*** Block opens ***
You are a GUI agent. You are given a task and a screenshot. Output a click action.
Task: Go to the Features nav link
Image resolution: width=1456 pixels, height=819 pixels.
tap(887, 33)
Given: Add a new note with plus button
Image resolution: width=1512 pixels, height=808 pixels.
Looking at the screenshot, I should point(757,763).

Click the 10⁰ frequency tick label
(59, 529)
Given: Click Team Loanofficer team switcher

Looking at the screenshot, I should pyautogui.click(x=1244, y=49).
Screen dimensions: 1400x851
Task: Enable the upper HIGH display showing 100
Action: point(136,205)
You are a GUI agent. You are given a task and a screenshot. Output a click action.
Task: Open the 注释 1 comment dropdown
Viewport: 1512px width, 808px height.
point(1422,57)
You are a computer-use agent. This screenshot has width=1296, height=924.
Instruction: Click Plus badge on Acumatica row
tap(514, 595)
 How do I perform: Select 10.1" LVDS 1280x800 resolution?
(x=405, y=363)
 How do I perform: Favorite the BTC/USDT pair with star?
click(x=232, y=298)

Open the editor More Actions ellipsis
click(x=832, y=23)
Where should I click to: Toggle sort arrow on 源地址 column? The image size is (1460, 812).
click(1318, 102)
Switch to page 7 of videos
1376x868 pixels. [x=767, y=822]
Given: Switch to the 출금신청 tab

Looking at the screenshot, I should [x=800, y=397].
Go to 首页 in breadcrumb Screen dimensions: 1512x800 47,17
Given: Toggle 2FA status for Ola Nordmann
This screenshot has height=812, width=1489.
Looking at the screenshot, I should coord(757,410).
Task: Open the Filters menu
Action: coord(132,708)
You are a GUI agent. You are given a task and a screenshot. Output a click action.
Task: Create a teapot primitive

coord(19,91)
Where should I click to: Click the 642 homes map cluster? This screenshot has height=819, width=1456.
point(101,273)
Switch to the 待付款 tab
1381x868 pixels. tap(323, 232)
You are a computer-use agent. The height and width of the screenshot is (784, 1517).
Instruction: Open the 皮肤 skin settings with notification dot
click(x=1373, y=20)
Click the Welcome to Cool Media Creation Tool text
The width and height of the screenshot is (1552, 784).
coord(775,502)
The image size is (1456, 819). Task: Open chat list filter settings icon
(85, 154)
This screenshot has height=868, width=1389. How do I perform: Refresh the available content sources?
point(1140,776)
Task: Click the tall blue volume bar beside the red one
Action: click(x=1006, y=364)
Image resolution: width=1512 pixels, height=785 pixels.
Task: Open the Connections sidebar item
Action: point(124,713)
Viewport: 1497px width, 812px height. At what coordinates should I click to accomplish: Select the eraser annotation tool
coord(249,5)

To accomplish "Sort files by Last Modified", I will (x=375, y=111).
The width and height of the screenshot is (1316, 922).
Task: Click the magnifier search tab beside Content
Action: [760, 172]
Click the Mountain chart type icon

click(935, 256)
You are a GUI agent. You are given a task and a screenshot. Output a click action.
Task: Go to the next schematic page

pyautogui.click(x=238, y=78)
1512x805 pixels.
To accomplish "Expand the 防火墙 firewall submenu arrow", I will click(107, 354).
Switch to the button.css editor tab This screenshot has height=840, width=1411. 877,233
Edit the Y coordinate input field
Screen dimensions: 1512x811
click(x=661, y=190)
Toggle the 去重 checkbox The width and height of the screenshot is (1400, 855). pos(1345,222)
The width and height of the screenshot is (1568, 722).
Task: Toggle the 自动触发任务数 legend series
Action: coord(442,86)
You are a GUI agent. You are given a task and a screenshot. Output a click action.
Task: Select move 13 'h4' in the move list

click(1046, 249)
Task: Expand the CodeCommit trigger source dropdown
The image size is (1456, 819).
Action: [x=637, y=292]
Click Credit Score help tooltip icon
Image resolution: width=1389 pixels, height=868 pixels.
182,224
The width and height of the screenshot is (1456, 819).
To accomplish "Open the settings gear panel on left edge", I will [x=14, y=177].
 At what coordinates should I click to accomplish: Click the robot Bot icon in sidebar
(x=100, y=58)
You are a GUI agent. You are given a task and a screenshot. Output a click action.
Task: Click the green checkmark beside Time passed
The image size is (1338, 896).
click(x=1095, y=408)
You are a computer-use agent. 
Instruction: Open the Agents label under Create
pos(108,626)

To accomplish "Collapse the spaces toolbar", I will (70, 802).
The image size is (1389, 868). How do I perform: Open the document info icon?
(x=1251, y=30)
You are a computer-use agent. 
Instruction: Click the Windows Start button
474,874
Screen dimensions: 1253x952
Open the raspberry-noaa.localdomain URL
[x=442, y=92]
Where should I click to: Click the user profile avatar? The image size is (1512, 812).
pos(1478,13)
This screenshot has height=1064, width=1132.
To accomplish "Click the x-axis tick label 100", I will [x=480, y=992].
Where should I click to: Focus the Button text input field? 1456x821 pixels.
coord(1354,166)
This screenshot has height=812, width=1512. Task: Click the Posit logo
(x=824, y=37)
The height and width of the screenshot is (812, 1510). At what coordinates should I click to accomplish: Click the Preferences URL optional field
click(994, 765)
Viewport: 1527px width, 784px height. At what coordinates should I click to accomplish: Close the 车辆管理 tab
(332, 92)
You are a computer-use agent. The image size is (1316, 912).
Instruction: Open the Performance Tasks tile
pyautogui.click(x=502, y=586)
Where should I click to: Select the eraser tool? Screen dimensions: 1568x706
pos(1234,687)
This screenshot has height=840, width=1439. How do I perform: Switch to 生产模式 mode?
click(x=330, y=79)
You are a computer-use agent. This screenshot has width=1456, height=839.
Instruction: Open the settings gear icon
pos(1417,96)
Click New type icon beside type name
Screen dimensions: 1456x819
*** Block closes ***
Required action: The entries need to be set down again in full, with no word changed.

Response:
You are a GUI agent. You are given a task and a screenshot. Output a click action.
Task: Go to the Features nav link
Image resolution: width=1456 pixels, height=819 pixels.
tap(887, 33)
Given: Add a new note with plus button
Image resolution: width=1512 pixels, height=808 pixels.
Looking at the screenshot, I should point(757,763).

Click the 10⁰ frequency tick label
(59, 529)
Given: Click Team Loanofficer team switcher

Looking at the screenshot, I should pyautogui.click(x=1244, y=49).
Screen dimensions: 1400x851
Task: Enable the upper HIGH display showing 100
Action: point(136,205)
You are a GUI agent. You are given a task and a screenshot. Output a click action.
Task: Open the 注释 1 comment dropdown
Viewport: 1512px width, 808px height.
point(1422,57)
You are a computer-use agent. This screenshot has width=1296, height=924.
Instruction: Click Plus badge on Acumatica row
tap(514, 595)
 How do I perform: Select 10.1" LVDS 1280x800 resolution?
(x=405, y=363)
 How do I perform: Favorite the BTC/USDT pair with star?
click(x=232, y=298)

Open the editor More Actions ellipsis
click(x=832, y=23)
Where should I click to: Toggle sort arrow on 源地址 column? The image size is (1460, 812).
click(1318, 102)
Switch to page 7 of videos
1376x868 pixels. [x=767, y=822]
Given: Switch to the 출금신청 tab

Looking at the screenshot, I should [x=800, y=397].
Go to 首页 in breadcrumb Screen dimensions: 1512x800 47,17
Given: Toggle 2FA status for Ola Nordmann
This screenshot has height=812, width=1489.
Looking at the screenshot, I should coord(757,410).
Task: Open the Filters menu
Action: coord(132,708)
You are a GUI agent. You are given a task and a screenshot. Output a click action.
Task: Create a teapot primitive

coord(19,91)
Where should I click to: Click the 642 homes map cluster? This screenshot has height=819, width=1456.
point(101,273)
Switch to the 待付款 tab
1381x868 pixels. tap(323, 232)
You are a computer-use agent. The height and width of the screenshot is (784, 1517).
Instruction: Open the 皮肤 skin settings with notification dot
click(x=1373, y=20)
Click the Welcome to Cool Media Creation Tool text
The width and height of the screenshot is (1552, 784).
coord(775,502)
The image size is (1456, 819). Task: Open chat list filter settings icon
(85, 154)
This screenshot has height=868, width=1389. How do I perform: Refresh the available content sources?
point(1140,776)
Task: Click the tall blue volume bar beside the red one
Action: click(x=1006, y=364)
Image resolution: width=1512 pixels, height=785 pixels.
Task: Open the Connections sidebar item
Action: point(124,713)
Viewport: 1497px width, 812px height. At what coordinates should I click to accomplish: Select the eraser annotation tool
coord(249,5)

To accomplish "Sort files by Last Modified", I will (x=375, y=111).
The width and height of the screenshot is (1316, 922).
Task: Click the magnifier search tab beside Content
Action: [760, 172]
Click the Mountain chart type icon

click(935, 256)
You are a GUI agent. You are given a task and a screenshot. Output a click action.
Task: Go to the next schematic page

pyautogui.click(x=238, y=78)
1512x805 pixels.
To accomplish "Expand the 防火墙 firewall submenu arrow", I will click(107, 354).
Switch to the button.css editor tab This screenshot has height=840, width=1411. 877,233
Edit the Y coordinate input field
Screen dimensions: 1512x811
click(x=661, y=190)
Toggle the 去重 checkbox The width and height of the screenshot is (1400, 855). pos(1345,222)
The width and height of the screenshot is (1568, 722).
Task: Toggle the 自动触发任务数 legend series
Action: coord(442,86)
You are a GUI agent. You are given a task and a screenshot. Output a click action.
Task: Select move 13 'h4' in the move list

click(1046, 249)
Task: Expand the CodeCommit trigger source dropdown
The image size is (1456, 819).
Action: [x=637, y=292]
Click Credit Score help tooltip icon
Image resolution: width=1389 pixels, height=868 pixels.
182,224
The width and height of the screenshot is (1456, 819).
To accomplish "Open the settings gear panel on left edge", I will [x=14, y=177].
 At what coordinates should I click to accomplish: Click the robot Bot icon in sidebar
(x=100, y=58)
You are a GUI agent. You are given a task and a screenshot. Output a click action.
Task: Click the green checkmark beside Time passed
The image size is (1338, 896).
click(x=1095, y=408)
You are a computer-use agent. 
Instruction: Open the Agents label under Create
pos(108,626)

To accomplish "Collapse the spaces toolbar", I will (70, 802).
The image size is (1389, 868). How do I perform: Open the document info icon?
(x=1251, y=30)
You are a computer-use agent. 
Instruction: Click the Windows Start button
474,874
Screen dimensions: 1253x952
Open the raspberry-noaa.localdomain URL
[x=442, y=92]
Where should I click to: Click the user profile avatar? The image size is (1512, 812).
pos(1478,13)
This screenshot has height=1064, width=1132.
To accomplish "Click the x-axis tick label 100", I will [x=480, y=992].
Where should I click to: Focus the Button text input field? 1456x821 pixels.
coord(1354,166)
This screenshot has height=812, width=1512. Task: Click the Posit logo
(x=824, y=37)
The height and width of the screenshot is (812, 1510). At what coordinates should I click to accomplish: Click the Preferences URL optional field
click(994, 765)
Viewport: 1527px width, 784px height. At what coordinates should I click to accomplish: Close the 车辆管理 tab
(332, 92)
You are a computer-use agent. The image size is (1316, 912).
Instruction: Open the Performance Tasks tile
pyautogui.click(x=502, y=586)
Where should I click to: Select the eraser tool? Screen dimensions: 1568x706
pos(1234,687)
This screenshot has height=840, width=1439. How do I perform: Switch to 生产模式 mode?
click(x=330, y=79)
You are a computer-use agent. This screenshot has width=1456, height=839.
Instruction: Open the settings gear icon
pos(1417,96)
Click New type icon beside type name
Screen dimensions: 1456x819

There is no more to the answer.